6. Bölüm

8 1 0
                                    

Ettiğim kan yemininden sonra Rebecca odadan çıkmamızı emretti. Emre itaatsız görünmemek için, hoşuma gitmese de ses çıkarmadım. Odadan çıkar çıkmaz Jay'in parmaklarını koluma kenetlediğini hissettim. Tutuşu acı vermekten çok dikkatimi toplamak istiyor gibiydi.

"Ne yaptığını sanıyorsun?"dedi dişlerinin arasından. Gözlerimi, koyu gözlerine diktim. Önce Rebecca'yı sonra da Jay'i bu kadar tetiklediğimi görmek içimde zafer bayrağını elimde tutuyormuşum gibi bir özgüven oluşturdu. Evet, belki bu dünyaya ait değildim ama ben 'ben' olmaktan çıkmamıştım ya sonuçta.

"Sen kim oluyorsun da bana hesap soruyorsun?"diyerek karşılık verdim Jay'e. Sert bakışlarımı Jay'in yüzünden çekmeyerek, yüzünü inceleme fırsatı elde ettim. Dar koridorda arkamızda üç kişi olmasına rağmen, yüzlerimiz birbirine yakın duruyordu. Başka biri görse belki iki sevgilinin kavga ettiğini düşünürdü. Sevgili mi? İşte buna gülünür. Jay'le şu an aramızdaki tek şey, iki yırtıcının bölgesini korumak için birbirine yaptıkları gövde gösterisine benziyordu. Hatta şu an Jay'in elinde olsa beni ortadan kaldırabileceğine emindim ama yapamazdı, bana ihtiyaçları vardı.

Verdiğim tepkiyle Jay'in yüzüme yakın yüzündeki ifadesi değişti. Alaycı gülümsemesi biçimli dudaklarına otururken, gözlerinin koyuluğuna bir gölge yerleşti. Bu yüzü daha sakin bir anımda görsem paniğe kapılabilirdim. "Asıl sen kim oluyorsun da İttifak'a şart koşuyorsun?"dedi. "İttifak, senin çıkarlarının oyuncağı değil." Son kelimesini vurgularken kolumdaki tutuşunu sertleştirdi.

Gözlerim kolumdaki parmaklarına kayıp, ateşlenerek ona geri döndü.

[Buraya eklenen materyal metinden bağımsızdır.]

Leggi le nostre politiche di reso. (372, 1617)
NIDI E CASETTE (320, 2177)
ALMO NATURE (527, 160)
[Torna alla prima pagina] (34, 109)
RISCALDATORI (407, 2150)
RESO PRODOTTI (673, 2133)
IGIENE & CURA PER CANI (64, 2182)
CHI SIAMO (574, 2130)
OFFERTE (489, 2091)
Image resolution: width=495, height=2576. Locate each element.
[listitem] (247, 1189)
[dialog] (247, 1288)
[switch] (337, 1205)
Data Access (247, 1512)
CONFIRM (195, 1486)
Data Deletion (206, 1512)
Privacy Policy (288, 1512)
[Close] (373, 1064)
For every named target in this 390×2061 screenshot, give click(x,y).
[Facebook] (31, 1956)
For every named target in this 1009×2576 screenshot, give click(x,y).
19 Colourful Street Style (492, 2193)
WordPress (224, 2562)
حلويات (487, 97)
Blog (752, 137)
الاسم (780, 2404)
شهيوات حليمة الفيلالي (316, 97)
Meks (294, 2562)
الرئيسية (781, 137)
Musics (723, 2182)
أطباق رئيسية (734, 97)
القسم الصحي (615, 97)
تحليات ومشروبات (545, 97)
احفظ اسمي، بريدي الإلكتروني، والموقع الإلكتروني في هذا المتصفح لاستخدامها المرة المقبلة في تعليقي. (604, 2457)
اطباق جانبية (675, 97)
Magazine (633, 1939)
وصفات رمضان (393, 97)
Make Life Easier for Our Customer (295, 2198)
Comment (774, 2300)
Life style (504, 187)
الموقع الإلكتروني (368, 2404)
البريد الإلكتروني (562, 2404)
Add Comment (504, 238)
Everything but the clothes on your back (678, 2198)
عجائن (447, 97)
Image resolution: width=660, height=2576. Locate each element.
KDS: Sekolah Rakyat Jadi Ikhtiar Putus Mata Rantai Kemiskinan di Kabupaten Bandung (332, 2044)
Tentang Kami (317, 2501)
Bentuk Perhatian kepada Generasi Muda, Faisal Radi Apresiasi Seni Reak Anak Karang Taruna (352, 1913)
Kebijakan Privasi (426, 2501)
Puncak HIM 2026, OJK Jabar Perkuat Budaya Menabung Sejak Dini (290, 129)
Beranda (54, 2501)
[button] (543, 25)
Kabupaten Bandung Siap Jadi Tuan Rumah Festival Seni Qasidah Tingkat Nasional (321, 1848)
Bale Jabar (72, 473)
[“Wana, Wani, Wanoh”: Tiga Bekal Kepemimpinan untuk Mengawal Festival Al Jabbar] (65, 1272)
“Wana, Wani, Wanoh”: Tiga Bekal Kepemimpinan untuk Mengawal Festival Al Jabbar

Evet, onun gözlerine gölge misafir olabilirdi ama benim gözlerimde ateş ev sahibiydi. Bu bir ömür gibi süren gecenin başında, ilk karşılaştığımızdan beri ona bu yanımı göstermemiş olabilirdim, ta ki arkadaşıma zarar verene kadar.

"Çocuklar,"dedi Helen. İkimizin de ortasında ve bize oldukça yakın bir mesafedeydi. Gözlerimiz birbirinden ayrılmadı fakat bir şey olsa olaya müdahale edecek gibiydi. "Biraz sakin mi olsak?"

"Eva..." April'ın sesiyle bakışlarım ona kaydı. Kollarını göğsünde kavuşturmuştu. Temkinli ve memnuniyetsiz yüzü aynı zamanda buz gibi de soğuktu. Yorgun görünüyordu... Kafasını iki yana, olumsuz anlamda hafifçe salladı. Uzatmamı istemiyordu.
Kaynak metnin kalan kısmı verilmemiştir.